Classics: Rangers Lead the Way, Part 2
By Cape Rust
Last week I opened my coverage of fantasy Rangers by introducing a brief history of Rogers Rangers and posted Robert’s rules for ranging. Yes it was at least twice as long as my normal articles, but I think posting these rules is important for GMs who want to make their players glad they chose to play a ranger. Having served in the military and supported Rangers, I have a good idea of what they do and how they do it. However, there are plenty of GMs out there who have not served or never worked with Rangers; consider my coverage and adaptation of these rules as a really poor primer. I will frame all of my comments on the rules where they are applicable to fantasy Rangers. So here we go starting with rule 1.
Fantasy rangers don’t need to bring their muskets; however, they do need to keep their hatchet sharp and be ready to move out at all times, at a minute’s notice. This is good advice for any adventurer, but especially for Rangers. The 2nd rule gives advice on marching formations and in fantasy games this still holds true. March single file if it is best for the terrain you find yourself in and keep enough distance so no one trap can take out the entire party, and make sure you can signal to the other party members. The third rule is more marching advice, dealing with marshland and marching abreast rather than in a straight line. Rule 3 includes marching until it is really dark before camping, which is good if you are not fighting creatures with dark vision as it reduces some creatures/races from observing exactly where and how an adventuring party is camping. Rule 3 also recommends camping on high ground where your players on watch can observe enemies approaching. Finally rule 3 says to keep 50% of your party awake and on watch. While this might work in modern times, in a fantasy game you have to rest those glass cannon Wizards.

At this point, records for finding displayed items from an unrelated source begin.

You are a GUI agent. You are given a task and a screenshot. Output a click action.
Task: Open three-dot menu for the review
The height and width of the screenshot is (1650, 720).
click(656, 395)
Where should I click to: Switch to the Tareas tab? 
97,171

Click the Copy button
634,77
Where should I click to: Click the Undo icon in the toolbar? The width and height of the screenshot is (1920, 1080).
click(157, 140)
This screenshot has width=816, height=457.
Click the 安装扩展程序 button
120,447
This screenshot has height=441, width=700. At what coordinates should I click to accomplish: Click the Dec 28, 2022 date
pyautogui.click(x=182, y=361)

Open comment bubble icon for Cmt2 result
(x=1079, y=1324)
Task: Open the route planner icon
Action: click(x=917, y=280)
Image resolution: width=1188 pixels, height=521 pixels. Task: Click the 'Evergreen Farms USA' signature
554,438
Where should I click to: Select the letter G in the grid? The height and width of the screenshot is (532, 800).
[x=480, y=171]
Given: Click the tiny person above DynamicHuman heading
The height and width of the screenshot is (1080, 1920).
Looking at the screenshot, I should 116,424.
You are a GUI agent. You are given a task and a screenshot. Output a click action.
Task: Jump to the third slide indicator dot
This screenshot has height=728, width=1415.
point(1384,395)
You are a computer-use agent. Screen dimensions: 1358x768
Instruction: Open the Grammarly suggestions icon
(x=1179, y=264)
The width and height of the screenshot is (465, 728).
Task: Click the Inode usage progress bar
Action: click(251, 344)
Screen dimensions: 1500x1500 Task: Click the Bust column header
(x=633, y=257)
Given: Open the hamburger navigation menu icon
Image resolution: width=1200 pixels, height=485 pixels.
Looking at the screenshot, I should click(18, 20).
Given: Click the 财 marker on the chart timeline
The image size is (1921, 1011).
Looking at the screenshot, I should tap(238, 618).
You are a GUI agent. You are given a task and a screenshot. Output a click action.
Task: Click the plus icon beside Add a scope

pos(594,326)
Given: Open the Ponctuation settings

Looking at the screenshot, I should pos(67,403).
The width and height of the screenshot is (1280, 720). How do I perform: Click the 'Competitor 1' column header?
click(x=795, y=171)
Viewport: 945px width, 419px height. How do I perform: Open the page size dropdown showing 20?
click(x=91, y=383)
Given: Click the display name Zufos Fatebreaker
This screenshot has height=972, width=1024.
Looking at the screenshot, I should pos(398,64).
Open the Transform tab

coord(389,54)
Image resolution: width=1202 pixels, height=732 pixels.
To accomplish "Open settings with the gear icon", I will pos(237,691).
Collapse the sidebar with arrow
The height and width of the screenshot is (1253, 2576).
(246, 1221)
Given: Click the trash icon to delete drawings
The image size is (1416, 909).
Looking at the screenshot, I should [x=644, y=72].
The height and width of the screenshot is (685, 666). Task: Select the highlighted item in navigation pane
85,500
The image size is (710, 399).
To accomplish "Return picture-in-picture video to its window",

The 4th rule recommends sending out a forwarding party with folks you can trust to an area you are going to investigate and try to find the best place to observe that area. Rule number 5 is near and dear to my heart as I was in a unit that specialized in holding enemy prisoners of war. Rule 5 says if you take prisoners, keep them separate. The more isolated they feel, the less likely they are to want to try to escape; this isn’t a guarantee that they won’t try, but as a GM, I make them less likely to if my players follow this part of the rule. The last part of this rule is really important; never take the same route out that you took into an area. This way you have a better chance of finding the enemy before they find your adventuring group. If you do discover the enemy and they are greater in number, disperse, change your course or do whatever you need to survive. So if you are a typical 4-person party, chock full of 2nd level adventurers, and you come across 50 or so Orks, you might want to give them the right-of-way or at least take another path. If you ignore this rule, a TPK (Total Party Kill) might follow.
The 6th rule recommends marching into columns of three led by good officers. This is simply a modified version of the 2nd rule and generally won’t apply to the fantasy adventuring party. The last part of the rule encourages maintaining security which is always a must. Rule 7 is one that players often forget, if you come under fire, take cover or at least make yourself a smaller target. Wait until they are finished firing at you before you stand up. I can’t tell you how many times I’ve seen my players simply stand where they are and try to return fire whether it was with spells or with bows. This rule encourages meeting an equally sized force with direct action, by moving half of your people forward at a time from tree to tree maintaining cover. If using single shot weapons like most of the weapons fantasy Rangers use, have the front guys fire, duck and reload while the guys in back fire, in theory by the time the second group has fired, the first group will be ready to fire again, and if you can keep this up it will be hard for the enemy to counterattack.